# Tuner head screws.



## Lab123 (May 27, 2007)

Can somebody tell me what size the tuner head wood screws are?...I'm guessing #2 X 3/8"....I want to order some. I keep losing the little buggers on the floor where they seem to self destruct on impact....thanks Lab


----------



## peter benn (Mar 29, 2007)

Those are a genuine Fender part, and they're not that expensive. It might be smart just to go to a website and order them, and get them mailed to you.

If you ever have to install them in an undrilled maple neck, pre-drill with a 5/32 drill marked with white-out to half or 2/3 the new screw's depth. Maple splits easily.


----------



## Greenman (Feb 18, 2007)

peter benn said:


> Those are a genuine Fender part, and they're not that expensive. It might be smart just to go to a website and order them, and get them mailed to you.
> 
> If you ever have to install them in an undrilled maple neck, pre-drill with a 5/32 drill marked with white-out to half or 2/3 the new screw's depth. Maple splits easily.


Hate to but in but are you sure about 5/32 drill size. Seems a little large.:smile:


----------



## ajcoholic (Feb 5, 2006)

For these small screws try a hobby shop. I build RC planes and I use a lot of them for various things. Small pan head (philips) screws should be easy to get.

If your'e losing THAT many though, I suggest working on a white bath towel like I do. That or keep a strong magnet nearby to pick them out of the carpet.

AJC


----------



## peter benn (Mar 29, 2007)

*Pre-drill sizes should be 3/32"*

Yes, Greenman, you're right. I actually went to the toolbox and got the package, and they're 3/64", the smallest size you can get, although 1/16" is close and depending on your screw, 3/32" might work, too. You check them visually by holding the bit and the screw together end-to-end, with the desired bit size smaller than the screw thread size and as large as the screw body (main shaft) size.
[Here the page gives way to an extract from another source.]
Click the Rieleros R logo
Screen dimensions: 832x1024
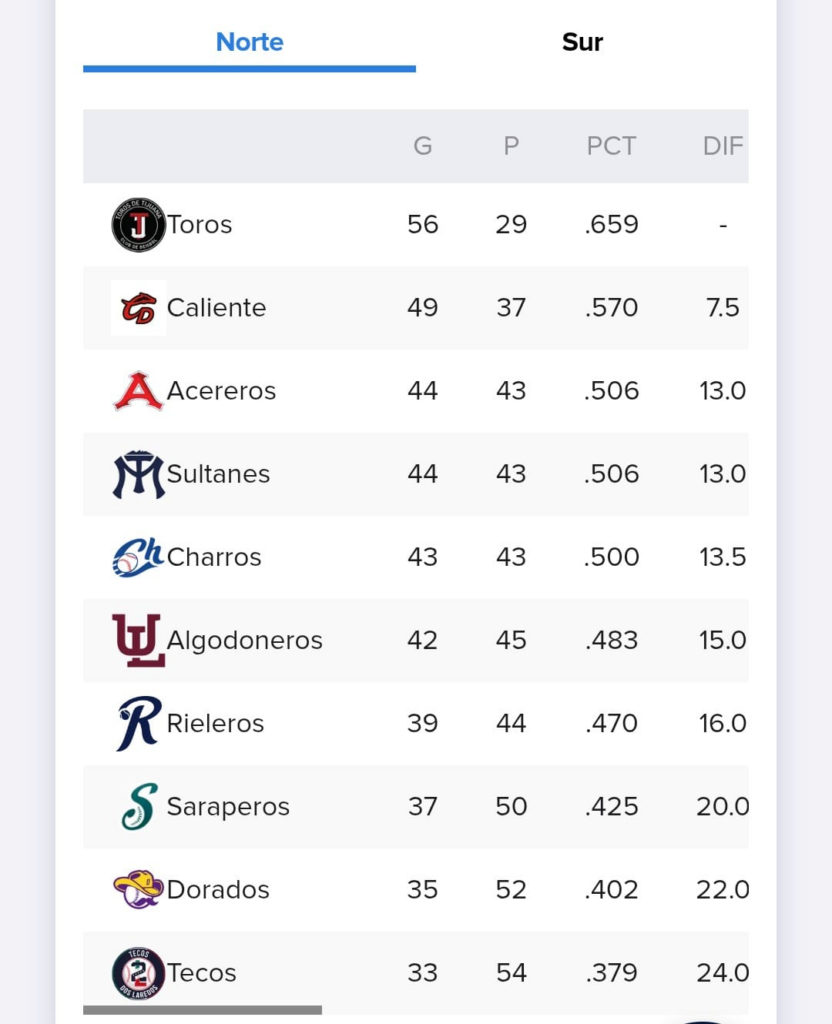point(138,724)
It's wise to buy four or six of bits this small because they'll break with the slightest provocation.


----------



## Lowtones (Mar 21, 2006)

peter benn said:


> Those are a genuine Fender part, and they're not that expensive. It might be smart just to go to a website and order them, and get them mailed to you.
> 
> If you ever have to install them in an undrilled maple neck, pre-drill with a 5/32 drill marked with white-out to half or 2/3 the new screw's depth. Maple splits easily.


Are you the Peter Benn who used to live in Frederecton in the early 80s?


----------



## Lowtones (Mar 21, 2006)

You can buy a packet at most music stores for a couple of dollars. If you have difficulty finding them PM me an address and I will send you some. Just let me know if you want Black, Chrome or Gold. Always glad to help a fellow out.


----------